** Opening Extracted records block **
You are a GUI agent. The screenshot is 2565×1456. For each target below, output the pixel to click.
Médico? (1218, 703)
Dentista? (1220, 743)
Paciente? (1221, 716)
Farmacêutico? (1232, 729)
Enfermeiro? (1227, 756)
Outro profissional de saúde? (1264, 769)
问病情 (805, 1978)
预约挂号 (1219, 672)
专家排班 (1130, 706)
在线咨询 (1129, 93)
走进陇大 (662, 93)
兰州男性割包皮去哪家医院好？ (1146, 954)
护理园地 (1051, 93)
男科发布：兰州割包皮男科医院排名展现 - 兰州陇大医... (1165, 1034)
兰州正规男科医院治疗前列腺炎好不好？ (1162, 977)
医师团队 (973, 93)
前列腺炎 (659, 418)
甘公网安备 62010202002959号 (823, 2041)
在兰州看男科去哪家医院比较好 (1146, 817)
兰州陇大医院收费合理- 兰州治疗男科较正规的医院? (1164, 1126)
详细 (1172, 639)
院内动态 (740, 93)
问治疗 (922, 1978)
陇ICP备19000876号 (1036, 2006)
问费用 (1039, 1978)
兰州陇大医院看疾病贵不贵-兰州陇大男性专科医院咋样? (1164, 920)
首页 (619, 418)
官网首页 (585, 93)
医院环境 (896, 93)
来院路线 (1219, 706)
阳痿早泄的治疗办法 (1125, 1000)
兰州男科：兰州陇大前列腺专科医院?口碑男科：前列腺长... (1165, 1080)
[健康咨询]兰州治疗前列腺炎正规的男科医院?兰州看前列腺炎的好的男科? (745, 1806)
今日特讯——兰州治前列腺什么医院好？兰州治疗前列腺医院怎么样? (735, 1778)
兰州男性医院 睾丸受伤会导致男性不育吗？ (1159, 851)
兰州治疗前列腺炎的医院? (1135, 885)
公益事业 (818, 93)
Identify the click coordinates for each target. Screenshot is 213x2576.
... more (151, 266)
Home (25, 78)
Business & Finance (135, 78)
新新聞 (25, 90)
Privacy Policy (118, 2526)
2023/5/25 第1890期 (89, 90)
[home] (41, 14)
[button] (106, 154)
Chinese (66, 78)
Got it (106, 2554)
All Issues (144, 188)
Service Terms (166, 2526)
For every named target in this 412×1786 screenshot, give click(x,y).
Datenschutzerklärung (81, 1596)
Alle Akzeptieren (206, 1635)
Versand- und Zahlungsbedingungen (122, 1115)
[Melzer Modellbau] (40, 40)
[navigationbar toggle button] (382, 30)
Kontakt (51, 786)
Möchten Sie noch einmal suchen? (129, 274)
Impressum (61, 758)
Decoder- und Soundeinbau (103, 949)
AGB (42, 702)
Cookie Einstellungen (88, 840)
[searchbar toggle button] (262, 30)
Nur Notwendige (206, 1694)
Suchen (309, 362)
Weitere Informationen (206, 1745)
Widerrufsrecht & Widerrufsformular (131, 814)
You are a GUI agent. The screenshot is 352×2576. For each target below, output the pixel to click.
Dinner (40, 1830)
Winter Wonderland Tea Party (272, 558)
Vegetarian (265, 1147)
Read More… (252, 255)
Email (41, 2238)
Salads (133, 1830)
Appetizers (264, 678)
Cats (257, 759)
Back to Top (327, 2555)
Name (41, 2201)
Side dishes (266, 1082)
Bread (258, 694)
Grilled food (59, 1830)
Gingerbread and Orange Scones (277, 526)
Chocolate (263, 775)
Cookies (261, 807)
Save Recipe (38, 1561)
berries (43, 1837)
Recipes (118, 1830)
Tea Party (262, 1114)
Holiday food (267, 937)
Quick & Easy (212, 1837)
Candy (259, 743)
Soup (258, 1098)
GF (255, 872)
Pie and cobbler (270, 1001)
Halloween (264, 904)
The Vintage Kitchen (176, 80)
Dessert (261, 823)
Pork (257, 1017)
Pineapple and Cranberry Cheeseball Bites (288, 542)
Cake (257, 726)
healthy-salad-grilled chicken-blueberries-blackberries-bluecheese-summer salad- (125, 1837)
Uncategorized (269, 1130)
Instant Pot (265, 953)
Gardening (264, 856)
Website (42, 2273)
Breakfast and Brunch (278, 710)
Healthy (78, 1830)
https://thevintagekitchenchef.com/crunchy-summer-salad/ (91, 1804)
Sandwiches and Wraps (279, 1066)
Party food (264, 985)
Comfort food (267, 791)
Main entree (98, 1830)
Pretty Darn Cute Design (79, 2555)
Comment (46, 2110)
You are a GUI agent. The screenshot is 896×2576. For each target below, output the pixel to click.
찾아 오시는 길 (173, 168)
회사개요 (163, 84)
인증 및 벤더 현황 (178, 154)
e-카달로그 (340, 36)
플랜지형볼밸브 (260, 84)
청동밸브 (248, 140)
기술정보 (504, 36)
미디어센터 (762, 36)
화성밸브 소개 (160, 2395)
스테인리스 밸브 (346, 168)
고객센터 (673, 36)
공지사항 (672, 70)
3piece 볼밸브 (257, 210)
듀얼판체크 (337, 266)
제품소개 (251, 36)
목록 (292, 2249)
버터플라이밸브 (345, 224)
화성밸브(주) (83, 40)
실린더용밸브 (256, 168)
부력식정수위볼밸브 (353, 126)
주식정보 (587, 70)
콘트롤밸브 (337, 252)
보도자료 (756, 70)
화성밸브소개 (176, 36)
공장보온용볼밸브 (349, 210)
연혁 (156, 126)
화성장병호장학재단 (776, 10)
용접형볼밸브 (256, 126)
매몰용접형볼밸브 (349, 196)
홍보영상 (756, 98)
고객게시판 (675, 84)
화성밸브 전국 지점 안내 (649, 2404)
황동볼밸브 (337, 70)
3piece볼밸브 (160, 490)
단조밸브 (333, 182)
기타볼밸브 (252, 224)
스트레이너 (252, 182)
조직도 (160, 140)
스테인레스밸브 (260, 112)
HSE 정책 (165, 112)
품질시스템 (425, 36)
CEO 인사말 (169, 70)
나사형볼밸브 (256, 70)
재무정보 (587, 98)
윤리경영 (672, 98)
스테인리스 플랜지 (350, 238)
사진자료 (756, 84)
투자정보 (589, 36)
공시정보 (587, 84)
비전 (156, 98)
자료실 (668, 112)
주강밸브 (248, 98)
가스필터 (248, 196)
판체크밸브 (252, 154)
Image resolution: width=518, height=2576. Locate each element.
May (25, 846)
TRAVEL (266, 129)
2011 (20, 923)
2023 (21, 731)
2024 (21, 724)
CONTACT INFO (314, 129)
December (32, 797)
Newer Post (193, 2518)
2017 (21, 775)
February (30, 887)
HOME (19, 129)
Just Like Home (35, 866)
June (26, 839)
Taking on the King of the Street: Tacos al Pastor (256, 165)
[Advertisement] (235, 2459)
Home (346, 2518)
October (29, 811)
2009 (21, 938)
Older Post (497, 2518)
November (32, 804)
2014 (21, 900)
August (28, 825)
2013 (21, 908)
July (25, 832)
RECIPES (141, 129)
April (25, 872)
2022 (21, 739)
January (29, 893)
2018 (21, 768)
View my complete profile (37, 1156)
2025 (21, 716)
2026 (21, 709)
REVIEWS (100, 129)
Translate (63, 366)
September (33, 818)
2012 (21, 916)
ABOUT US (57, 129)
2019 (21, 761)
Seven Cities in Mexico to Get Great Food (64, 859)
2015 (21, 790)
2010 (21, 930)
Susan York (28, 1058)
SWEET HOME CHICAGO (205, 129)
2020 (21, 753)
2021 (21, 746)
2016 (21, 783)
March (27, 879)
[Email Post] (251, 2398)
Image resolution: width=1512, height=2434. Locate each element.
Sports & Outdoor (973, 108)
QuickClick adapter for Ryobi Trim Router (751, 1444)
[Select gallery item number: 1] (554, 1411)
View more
** Closing Extracted records block **
Task brief
Return the data exactly. Include every record.

Exercise answer
You are a GUI agent. The screenshot is 2565×1456. For each target below, output the pixel to click.
Médico? (1218, 703)
Dentista? (1220, 743)
Paciente? (1221, 716)
Farmacêutico? (1232, 729)
Enfermeiro? (1227, 756)
Outro profissional de saúde? (1264, 769)
问病情 (805, 1978)
预约挂号 (1219, 672)
专家排班 (1130, 706)
在线咨询 (1129, 93)
走进陇大 (662, 93)
兰州男性割包皮去哪家医院好？ (1146, 954)
护理园地 (1051, 93)
男科发布：兰州割包皮男科医院排名展现 - 兰州陇大医... (1165, 1034)
兰州正规男科医院治疗前列腺炎好不好？ (1162, 977)
医师团队 (973, 93)
前列腺炎 (659, 418)
甘公网安备 62010202002959号 (823, 2041)
在兰州看男科去哪家医院比较好 (1146, 817)
兰州陇大医院收费合理- 兰州治疗男科较正规的医院? (1164, 1126)
详细 (1172, 639)
院内动态 (740, 93)
问治疗 (922, 1978)
陇ICP备19000876号 (1036, 2006)
问费用 (1039, 1978)
兰州陇大医院看疾病贵不贵-兰州陇大男性专科医院咋样? (1164, 920)
首页 (619, 418)
官网首页 (585, 93)
医院环境 (896, 93)
来院路线 (1219, 706)
阳痿早泄的治疗办法 (1125, 1000)
兰州男科：兰州陇大前列腺专科医院?口碑男科：前列腺长... (1165, 1080)
[健康咨询]兰州治疗前列腺炎正规的男科医院?兰州看前列腺炎的好的男科? (745, 1806)
今日特讯——兰州治前列腺什么医院好？兰州治疗前列腺医院怎么样? (735, 1778)
兰州男性医院 睾丸受伤会导致男性不育吗？ (1159, 851)
兰州治疗前列腺炎的医院? (1135, 885)
公益事业 (818, 93)
Identify the click coordinates for each target. Screenshot is 213x2576.
... more (151, 266)
Home (25, 78)
Business & Finance (135, 78)
新新聞 (25, 90)
Privacy Policy (118, 2526)
2023/5/25 第1890期 (89, 90)
[home] (41, 14)
[button] (106, 154)
Chinese (66, 78)
Got it (106, 2554)
All Issues (144, 188)
Service Terms (166, 2526)
For every named target in this 412×1786 screenshot, give click(x,y).
Datenschutzerklärung (81, 1596)
Alle Akzeptieren (206, 1635)
Versand- und Zahlungsbedingungen (122, 1115)
[Melzer Modellbau] (40, 40)
[navigationbar toggle button] (382, 30)
Kontakt (51, 786)
Möchten Sie noch einmal suchen? (129, 274)
Impressum (61, 758)
Decoder- und Soundeinbau (103, 949)
AGB (42, 702)
Cookie Einstellungen (88, 840)
[searchbar toggle button] (262, 30)
Nur Notwendige (206, 1694)
Suchen (309, 362)
Weitere Informationen (206, 1745)
Widerrufsrecht & Widerrufsformular (131, 814)
You are a GUI agent. The screenshot is 352×2576. For each target below, output the pixel to click.
Dinner (40, 1830)
Winter Wonderland Tea Party (272, 558)
Vegetarian (265, 1147)
Read More… (252, 255)
Email (41, 2238)
Salads (133, 1830)
Appetizers (264, 678)
Cats (257, 759)
Back to Top (327, 2555)
Name (41, 2201)
Side dishes (266, 1082)
Bread (258, 694)
Grilled food (59, 1830)
Gingerbread and Orange Scones (277, 526)
Chocolate (263, 775)
Cookies (261, 807)
Save Recipe (38, 1561)
berries (43, 1837)
Recipes (118, 1830)
Tea Party (262, 1114)
Holiday food (267, 937)
Quick & Easy (212, 1837)
Candy (259, 743)
Soup (258, 1098)
GF (255, 872)
Pie and cobbler (270, 1001)
Halloween (264, 904)
The Vintage Kitchen (176, 80)
Dessert (261, 823)
Pork (257, 1017)
Pineapple and Cranberry Cheeseball Bites (288, 542)
Cake (257, 726)
healthy-salad-grilled chicken-blueberries-blackberries-bluecheese-summer salad- (125, 1837)
Uncategorized (269, 1130)
Instant Pot (265, 953)
Gardening (264, 856)
Website (42, 2273)
Breakfast and Brunch (278, 710)
Healthy (78, 1830)
https://thevintagekitchenchef.com/crunchy-summer-salad/ (91, 1804)
Sandwiches and Wraps (279, 1066)
Party food (264, 985)
Comfort food (267, 791)
Main entree (98, 1830)
Pretty Darn Cute Design (79, 2555)
Comment (46, 2110)
You are a GUI agent. The screenshot is 896×2576. For each target below, output the pixel to click.
찾아 오시는 길 (173, 168)
회사개요 (163, 84)
인증 및 벤더 현황 (178, 154)
e-카달로그 (340, 36)
플랜지형볼밸브 (260, 84)
청동밸브 (248, 140)
기술정보 (504, 36)
미디어센터 (762, 36)
화성밸브 소개 (160, 2395)
스테인리스 밸브 (346, 168)
고객센터 (673, 36)
공지사항 (672, 70)
3piece 볼밸브 (257, 210)
듀얼판체크 (337, 266)
제품소개 (251, 36)
목록 (292, 2249)
버터플라이밸브 (345, 224)
화성밸브(주) (83, 40)
실린더용밸브 (256, 168)
부력식정수위볼밸브 (353, 126)
주식정보 (587, 70)
콘트롤밸브 (337, 252)
보도자료 (756, 70)
화성밸브소개 (176, 36)
공장보온용볼밸브 (349, 210)
연혁 (156, 126)
화성장병호장학재단 (776, 10)
용접형볼밸브 (256, 126)
매몰용접형볼밸브 (349, 196)
홍보영상 (756, 98)
고객게시판 (675, 84)
화성밸브 전국 지점 안내 (649, 2404)
황동볼밸브 (337, 70)
3piece볼밸브 (160, 490)
단조밸브 (333, 182)
기타볼밸브 (252, 224)
스트레이너 (252, 182)
조직도 (160, 140)
스테인레스밸브 (260, 112)
HSE 정책 (165, 112)
품질시스템 (425, 36)
CEO 인사말 (169, 70)
나사형볼밸브 (256, 70)
재무정보 (587, 98)
윤리경영 (672, 98)
스테인리스 플랜지 (350, 238)
사진자료 (756, 84)
투자정보 (589, 36)
공시정보 (587, 84)
비전 (156, 98)
자료실 (668, 112)
주강밸브 (248, 98)
가스필터 (248, 196)
판체크밸브 (252, 154)
Image resolution: width=518, height=2576. Locate each element.
May (25, 846)
TRAVEL (266, 129)
2011 (20, 923)
2023 (21, 731)
2024 (21, 724)
CONTACT INFO (314, 129)
December (32, 797)
Newer Post (193, 2518)
2017 (21, 775)
February (30, 887)
HOME (19, 129)
Just Like Home (35, 866)
June (26, 839)
Taking on the King of the Street: Tacos al Pastor (256, 165)
[Advertisement] (235, 2459)
Home (346, 2518)
October (29, 811)
2009 (21, 938)
Older Post (497, 2518)
November (32, 804)
2014 (21, 900)
August (28, 825)
2013 (21, 908)
July (25, 832)
RECIPES (141, 129)
April (25, 872)
2022 (21, 739)
January (29, 893)
2018 (21, 768)
View my complete profile (37, 1156)
2025 (21, 716)
2026 (21, 709)
REVIEWS (100, 129)
Translate (63, 366)
September (33, 818)
2012 (21, 916)
ABOUT US (57, 129)
2019 (21, 761)
Seven Cities in Mexico to Get Great Food (64, 859)
2015 (21, 790)
2010 (21, 930)
Susan York (28, 1058)
SWEET HOME CHICAGO (205, 129)
2020 (21, 753)
2021 (21, 746)
2016 (21, 783)
March (27, 879)
[Email Post] (251, 2398)
Image resolution: width=1512, height=2434. Locate each element.
Sports & Outdoor (973, 108)
QuickClick adapter for Ryobi Trim Router (751, 1444)
[Select gallery item number: 1] (554, 1411)
View more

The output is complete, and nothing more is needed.